━━ Material for this task ━━

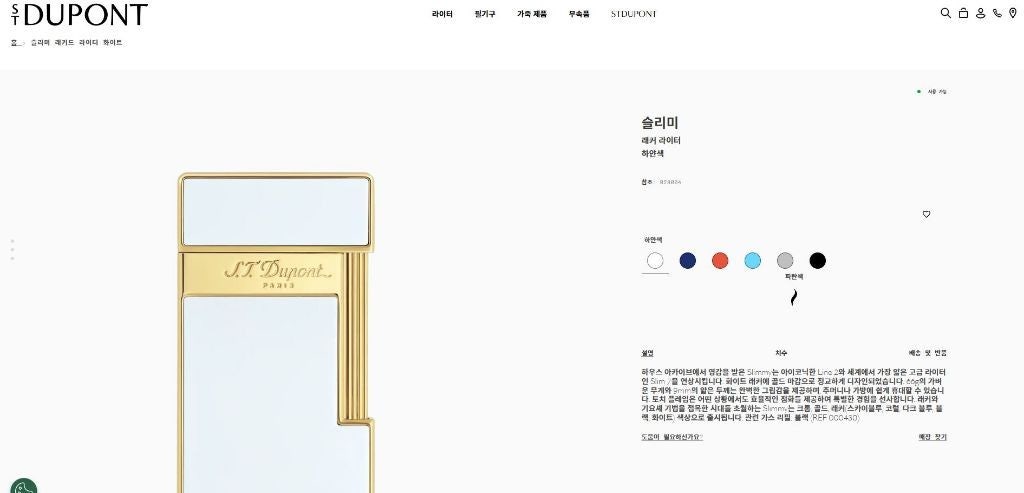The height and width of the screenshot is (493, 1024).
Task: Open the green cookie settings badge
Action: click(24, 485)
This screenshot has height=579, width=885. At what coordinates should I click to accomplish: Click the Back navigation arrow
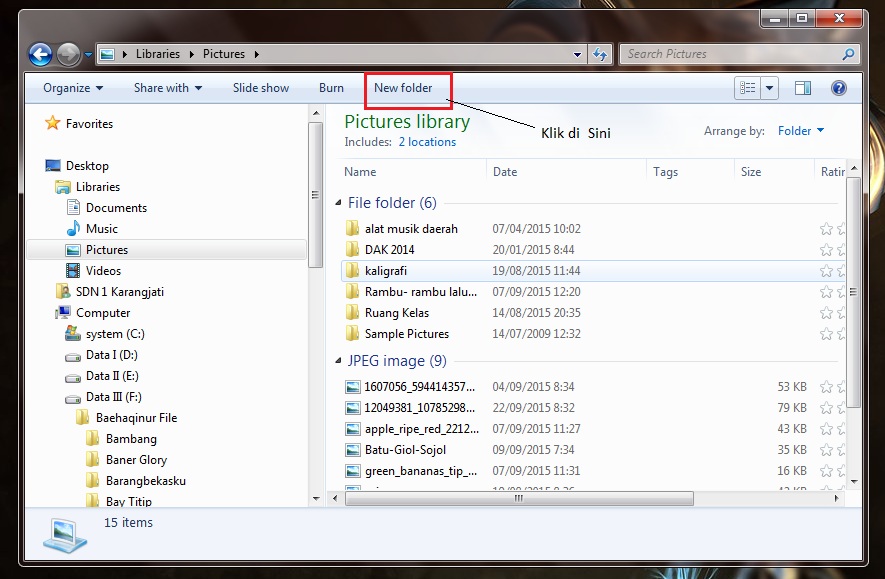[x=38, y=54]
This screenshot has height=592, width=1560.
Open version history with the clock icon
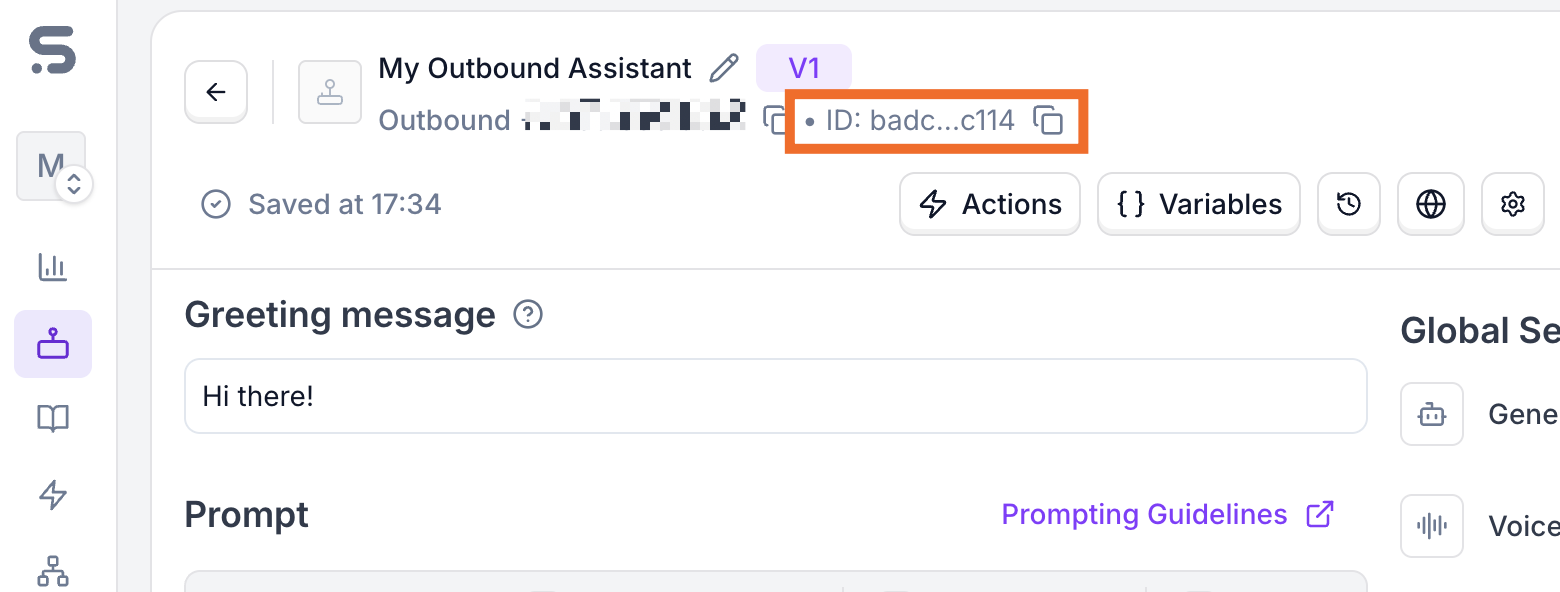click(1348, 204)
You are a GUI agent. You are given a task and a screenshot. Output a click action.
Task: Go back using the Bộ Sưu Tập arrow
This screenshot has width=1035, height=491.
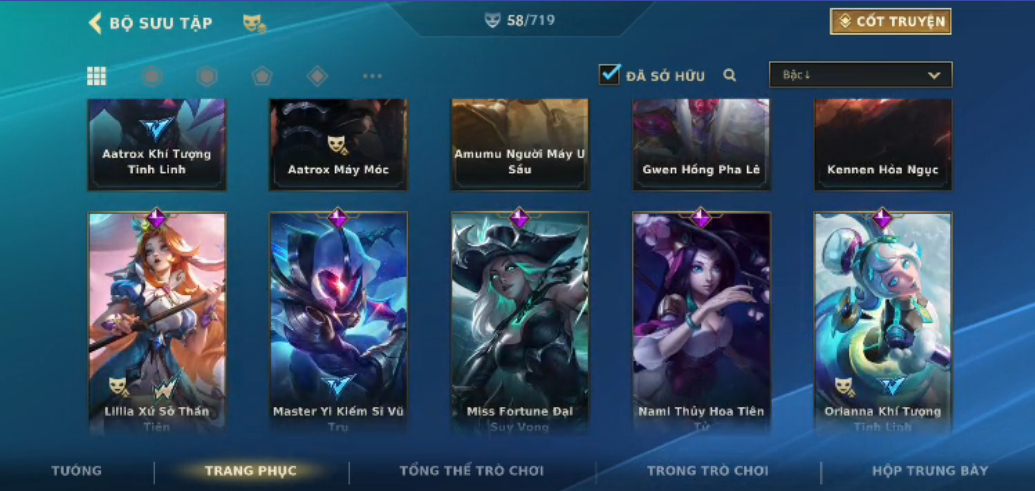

━━━

◆ Task description ◆
Could you repeat, exactly and with nothing else, the lines from the one containing "This screenshot has height=579, width=885." through the last line of the records above, leaving out the pictures?

◆ Output for this task ◆
This screenshot has height=579, width=885. At what coordinates should I click to accomplish: Click the Back navigation arrow
[x=38, y=54]
This screenshot has height=592, width=1560.
Open version history with the clock icon
click(1348, 204)
You are a GUI agent. You are given a task and a screenshot. Output a click action.
Task: Go back using the Bộ Sưu Tập arrow
This screenshot has width=1035, height=491.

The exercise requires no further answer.